From mboxrd@z Thu Jan  1 00:00:00 1970
Return-Path: <libc-alpha-return-78306-listarch-libc-alpha=sources.redhat.com@sourceware.org>
Received: (qmail 20519 invoked by alias); 29 Mar 2017 08:58:58 -0000
Mailing-List: contact libc-alpha-help@sourceware.org; run by ezmlm
Precedence: bulk
List-Id: <libc-alpha.sourceware.org>
List-Subscribe: <mailto:libc-alpha-subscribe@sourceware.org>
List-Archive: <http://sourceware.org/ml/libc-alpha/>
List-Post: <mailto:libc-alpha@sourceware.org>
List-Help: <mailto:libc-alpha-help@sourceware.org>, <http://sourceware.org/ml/#faqs>
Sender: libc-alpha-owner@sourceware.org
Received: (qmail 20499 invoked by uid 89); 29 Mar 2017 08:58:57 -0000
Authentication-Results: sourceware.org; auth=none
X-Virus-Found: No
X-Spam-SWARE-Status: No, score=-26.9 required=5.0 tests=BAYES_00,GIT_PATCH_0,GIT_PATCH_1,GIT_PATCH_2,GIT_PATCH_3,RP_MATCHES_RCVD,SPF_HELO_PASS autolearn=ham version=3.3.2 spammy=relationships, Space, Hx-languages-length:3809
X-HELO: mx1.redhat.com
DMARC-Filter: OpenDMARC Filter v1.3.2 mx1.redhat.com 2273561B8E
Authentication-Results: ext-mx10.extmail.prod.ext.phx2.redhat.com; dmarc=none (p=none dis=none) header.from=redhat.com
Authentication-Results: ext-mx10.extmail.prod.ext.phx2.redhat.com; spf=pass smtp.mailfrom=triegel@redhat.com
DKIM-Filter: OpenDKIM Filter v2.11.0 mx1.redhat.com 2273561B8E
Message-ID: <1490777931.5724.15.camel@redhat.com>
Subject: Re: [PATCH v2] dl-load: add memory barrier before updating the next
From: Torvald Riegel <triegel@redhat.com>
To: Maninder Singh <maninder1.s@samsung.com>
Cc: libc-alpha@sourceware.org, szabolcs.nagy@arm.com, pankaj.m@samsung.com, 
	ajeet.y@samsung.com, a.sahrawat@samsung.com, lalit.mohan@samsung.com, 
	akhilesh.k@samsung.com, hakbong5.lee@samsung.com, Vaneet Narang
	 <v.narang@samsung.com>
Date: Wed, 29 Mar 2017 08:58:00 -0000
In-Reply-To: <1490770778-11050-1-git-send-email-maninder1.s@samsung.com>
References: 
	<CGME20170329070025epcas5p4644c528bf730c87d3c69e2ac3557d643@epcas5p4.samsung.com>
	 <1490770778-11050-1-git-send-email-maninder1.s@samsung.com>
Content-Type: text/plain; charset="UTF-8"
Mime-Version: 1.0
Content-Transfer-Encoding: 7bit
X-SW-Source: 2017-03/txt/msg00667.txt.bz2

On Wed, 2017-03-29 at 12:29 +0530, Maninder Singh wrote:
> This patch adds C11 memory barrier before updating the liblist next.
> 
> Issue Fix: race condition between add_name_to_object  & _dl_name_match_p.
> One threads calling dlopen which further calls add_name_to_object &
> other thread trying to resolve RTLD_LAZY symbols through
> _dl_runtime_resolve which further calls.
> 
> _dl_name_match_p checks if libname->next is valid, then it assumes
> libname->next->name to be valid.
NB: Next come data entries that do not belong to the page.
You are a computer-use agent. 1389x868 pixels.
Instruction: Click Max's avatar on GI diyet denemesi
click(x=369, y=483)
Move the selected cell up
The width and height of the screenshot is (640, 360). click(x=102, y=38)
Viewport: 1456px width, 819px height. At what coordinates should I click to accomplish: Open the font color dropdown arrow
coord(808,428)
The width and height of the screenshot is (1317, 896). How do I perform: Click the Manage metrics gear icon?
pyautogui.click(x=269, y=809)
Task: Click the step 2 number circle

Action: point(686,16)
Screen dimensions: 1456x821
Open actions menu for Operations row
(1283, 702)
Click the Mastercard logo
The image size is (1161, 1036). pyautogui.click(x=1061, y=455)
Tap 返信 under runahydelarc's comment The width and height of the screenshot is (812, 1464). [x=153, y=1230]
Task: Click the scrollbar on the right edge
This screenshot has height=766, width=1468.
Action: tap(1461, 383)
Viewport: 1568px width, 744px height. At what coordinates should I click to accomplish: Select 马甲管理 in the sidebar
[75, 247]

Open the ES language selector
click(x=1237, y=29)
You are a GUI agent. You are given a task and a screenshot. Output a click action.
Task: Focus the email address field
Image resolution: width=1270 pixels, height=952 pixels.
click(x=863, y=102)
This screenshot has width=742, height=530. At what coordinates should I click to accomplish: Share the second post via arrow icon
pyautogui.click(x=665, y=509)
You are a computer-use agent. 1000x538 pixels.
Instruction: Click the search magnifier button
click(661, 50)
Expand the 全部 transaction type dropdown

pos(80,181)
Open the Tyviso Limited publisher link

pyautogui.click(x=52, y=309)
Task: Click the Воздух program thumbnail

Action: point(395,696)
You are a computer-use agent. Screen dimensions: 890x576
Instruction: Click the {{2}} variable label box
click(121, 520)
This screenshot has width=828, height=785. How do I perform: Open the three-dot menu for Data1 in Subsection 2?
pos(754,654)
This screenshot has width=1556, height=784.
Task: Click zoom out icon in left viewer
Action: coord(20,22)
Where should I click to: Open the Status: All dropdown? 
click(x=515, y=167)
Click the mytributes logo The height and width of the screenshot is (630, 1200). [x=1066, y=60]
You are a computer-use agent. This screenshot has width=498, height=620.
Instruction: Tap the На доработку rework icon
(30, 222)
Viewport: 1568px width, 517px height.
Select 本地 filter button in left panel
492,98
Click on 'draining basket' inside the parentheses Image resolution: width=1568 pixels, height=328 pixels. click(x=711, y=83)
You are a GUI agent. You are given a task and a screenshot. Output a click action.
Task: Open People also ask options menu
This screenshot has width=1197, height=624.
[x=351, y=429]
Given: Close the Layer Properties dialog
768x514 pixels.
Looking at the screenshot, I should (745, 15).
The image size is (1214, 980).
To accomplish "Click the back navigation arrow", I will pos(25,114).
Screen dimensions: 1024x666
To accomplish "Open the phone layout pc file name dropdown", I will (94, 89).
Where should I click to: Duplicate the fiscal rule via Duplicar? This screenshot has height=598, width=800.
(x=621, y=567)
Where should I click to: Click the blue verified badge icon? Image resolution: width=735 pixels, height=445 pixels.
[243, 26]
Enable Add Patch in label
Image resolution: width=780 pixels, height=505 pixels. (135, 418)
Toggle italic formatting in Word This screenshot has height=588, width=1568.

Also add_name_to_object initialized
> name first and then sets valid next pointer.

This patch is better, but it is still incomplete:

We want to document concurrent code in sufficient detail so that other
developers can understand the synchronization scheme without having to
review all potentially interacting code first.  (I'm aware that this
isn't the case in several parts of glibc code, but we're trying to
improve that.)  This means documenting, in comments in the code, the
synchronization scheme that is intended.  In this particular case, this
is this libname_list:
* What concurrent operations can run on it?  Apparently, search in
_dl_name_match_p can be concurrent with insertion.  Can insertion be
concurrent with other insertion or not (if so, why)?
* What are the important happens-before relationships we need to ensure?
(For example, in this case, we need to ensure that if we see a list
element in search, then all stores to the fields of list element happen
before the search operation looks at the fields.)
* What release operations and acquire operations are supposed to
synchronize with each other.  In your patch, it's these two.  If we
don't document this, it will be much harder for other developers to
figure out what the necessary pairings are.  You analyzed that already,
so tell others about it.

Documenting the code in this way is a good test to see if you have
really analyzed the synchronization problem completely.  (If one can't
clearly explain how something is supposed to work, perhaps one doesn't
yet fully understand it.)

As noted on the Concurrency wiki page, we don't use atomic types, but
use the atomic_* functions consistently as if they'd be required for
atomic types.  That is, the next field would be an atomic type,
conceptually, and you should use atomic_load_relaxed for accesses to the
next field in the list search of the insertion operation, for example.
The only exception we make is for initializing stores.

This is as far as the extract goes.